В молодости, может быть, именно из-за боязни перед страшным и трагическим я обходил в своем путешествии «по повседневности» некоторые неприятные закоулки. Описывать несчастья людей – такое занятие никогда не привлекало меня. Видно, потому, что я уже понял: если описываешь чужие несчастья, они становятся твоими собственными несчастьями.

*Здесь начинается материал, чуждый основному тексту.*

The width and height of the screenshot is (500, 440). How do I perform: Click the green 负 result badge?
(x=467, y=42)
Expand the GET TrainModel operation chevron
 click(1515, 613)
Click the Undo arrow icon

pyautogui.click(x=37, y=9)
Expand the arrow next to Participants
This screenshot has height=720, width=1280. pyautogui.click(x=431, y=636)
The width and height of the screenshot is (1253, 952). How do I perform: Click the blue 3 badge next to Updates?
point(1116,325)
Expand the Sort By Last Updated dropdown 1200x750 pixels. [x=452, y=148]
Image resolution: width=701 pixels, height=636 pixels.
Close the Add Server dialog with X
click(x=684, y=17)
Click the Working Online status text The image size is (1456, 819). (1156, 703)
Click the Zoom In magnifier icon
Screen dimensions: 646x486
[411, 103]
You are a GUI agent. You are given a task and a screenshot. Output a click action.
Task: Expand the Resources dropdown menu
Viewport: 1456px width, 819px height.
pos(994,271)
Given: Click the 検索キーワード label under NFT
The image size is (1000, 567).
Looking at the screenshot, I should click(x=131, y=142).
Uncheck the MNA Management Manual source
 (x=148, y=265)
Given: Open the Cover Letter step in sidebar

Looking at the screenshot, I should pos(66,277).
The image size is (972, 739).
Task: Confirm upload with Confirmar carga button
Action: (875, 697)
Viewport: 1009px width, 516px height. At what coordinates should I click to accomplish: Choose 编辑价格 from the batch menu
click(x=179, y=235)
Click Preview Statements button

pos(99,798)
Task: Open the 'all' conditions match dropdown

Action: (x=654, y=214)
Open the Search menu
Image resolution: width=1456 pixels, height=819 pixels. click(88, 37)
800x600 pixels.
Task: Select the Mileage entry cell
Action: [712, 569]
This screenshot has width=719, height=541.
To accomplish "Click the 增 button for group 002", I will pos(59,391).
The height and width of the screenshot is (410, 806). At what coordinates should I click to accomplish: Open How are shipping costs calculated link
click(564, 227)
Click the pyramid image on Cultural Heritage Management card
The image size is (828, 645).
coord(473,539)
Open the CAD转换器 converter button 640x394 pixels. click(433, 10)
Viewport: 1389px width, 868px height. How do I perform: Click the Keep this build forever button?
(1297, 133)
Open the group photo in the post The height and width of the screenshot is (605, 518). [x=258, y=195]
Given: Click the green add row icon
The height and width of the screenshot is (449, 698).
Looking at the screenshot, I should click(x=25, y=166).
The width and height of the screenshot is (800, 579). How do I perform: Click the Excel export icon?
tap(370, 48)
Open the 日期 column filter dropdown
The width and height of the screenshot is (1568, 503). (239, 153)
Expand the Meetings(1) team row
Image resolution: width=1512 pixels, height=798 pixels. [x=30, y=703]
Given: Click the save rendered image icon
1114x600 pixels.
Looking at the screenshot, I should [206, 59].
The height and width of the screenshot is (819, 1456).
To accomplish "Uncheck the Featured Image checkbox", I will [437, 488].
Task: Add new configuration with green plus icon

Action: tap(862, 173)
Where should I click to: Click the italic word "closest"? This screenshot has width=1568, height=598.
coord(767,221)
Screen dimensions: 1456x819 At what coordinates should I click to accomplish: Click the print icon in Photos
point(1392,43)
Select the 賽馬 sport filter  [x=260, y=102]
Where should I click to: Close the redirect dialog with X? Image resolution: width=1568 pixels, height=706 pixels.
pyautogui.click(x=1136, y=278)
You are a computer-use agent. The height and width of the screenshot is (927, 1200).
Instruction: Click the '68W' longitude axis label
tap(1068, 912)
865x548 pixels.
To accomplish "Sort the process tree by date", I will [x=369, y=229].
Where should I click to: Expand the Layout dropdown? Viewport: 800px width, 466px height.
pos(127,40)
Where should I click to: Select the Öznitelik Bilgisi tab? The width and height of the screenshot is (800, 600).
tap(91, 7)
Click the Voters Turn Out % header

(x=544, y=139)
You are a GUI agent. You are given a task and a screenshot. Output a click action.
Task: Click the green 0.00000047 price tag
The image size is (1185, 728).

Я начал путешествие в повседневность, но где-то в глубине души еще таилась ностальгия по празднику, по яркому и необычному, по тому, что трудно встретить в нашей жизни, ибо оно рождается и формируется только в мечтах. Тогда моя задача казалась мне простой, и я думал, что ее нужно решать просто, по формуле «или-или». Должно было пройти время, чтобы я понял: реальность и мечты – два непреложных и неизбежных понятия. Они как два полюса. У земного шара два полюса. Два полюса и два Тропика. Две горячие зоны – счастье и несчастье. В искусстве, не знаю почему, вторая зона всегда более плодотворна. Тогда я еще не понимал простой истины: не хочешь страдать – не берись за перо. О литературе я мечтал как об удовольствии:
«Дорога в Санта-Крус…»
И только потом я понял: литература – это страдание. Иногда, конечно, это и освобождение от страдания, но только тогда, когда ты страдание пережил. Избавиться от горькой чаши можно, только испив ее.
Есть, разумеется, и второй путь, более легкий и привлекательный своей доступностью, но он ведет в другую сторону. Поддавшись раз искушению и ступив на этот путь, мы с завистью взираем на вершины, завоеванные мастерами, потому что наша тропка вьется где-то внизу. Мы завидуем им и говорим: «Везет же людям!», но не задумываемся, какой ценой оплачено это везение. Это долгие бессонные ночи Бальзака в комнате со спущенными шторами, где бродили призраки еще не родившейся Человеческой комедии; это долгие годы нищеты Домье, который ради того, чтобы прозрели люди, сам потерял зрение, работая над своими литографиями; это десять лет страданий, пережитых Достоевским в Сибири; десятилетие лихорадочного творчества и революционной борьбы, приведшие Христо Ботева к вершине поэзии и к героической гибели; десятилетие работы до изнеможения, работы приведшей Ван Гога к трагическому эпилогу; одиссея несчастного Сислея, измученного страшным недугом, незадолго до кончины писавшего своему другу: «Вижу красных мотыльков…» К концу жизни в глазах пейзажиста, уставших всматриваться в тончайшие нюансы солнечного света, трепетали только страшные красные мотыльки страдания, боли и смерти.
А я думал, что могу сделать хитрый ход и обойти боль и страдание, пустившись в далекое экзотическое путешествие, где единственной опасностью будет воображаемый винчестер несуществующего Джо.
Увлекательная прогулка в страну фантазии – таким мне представлялся сначала путь в литературу.
«Дорога в Санта-Крус узкая и размытая дождями…»
В сущности, в этой глупой фразе моего ненаписанного романа была истина, но тогда я даже не подумал об этом. Подумал гораздо позднее, а, может быть, слишком поздно. Потому что, даже не зная испанского языка, я все равно должен был догадаться: Санта-Крус означает святой крест. А святой крест, как известно, находится на Голгофе.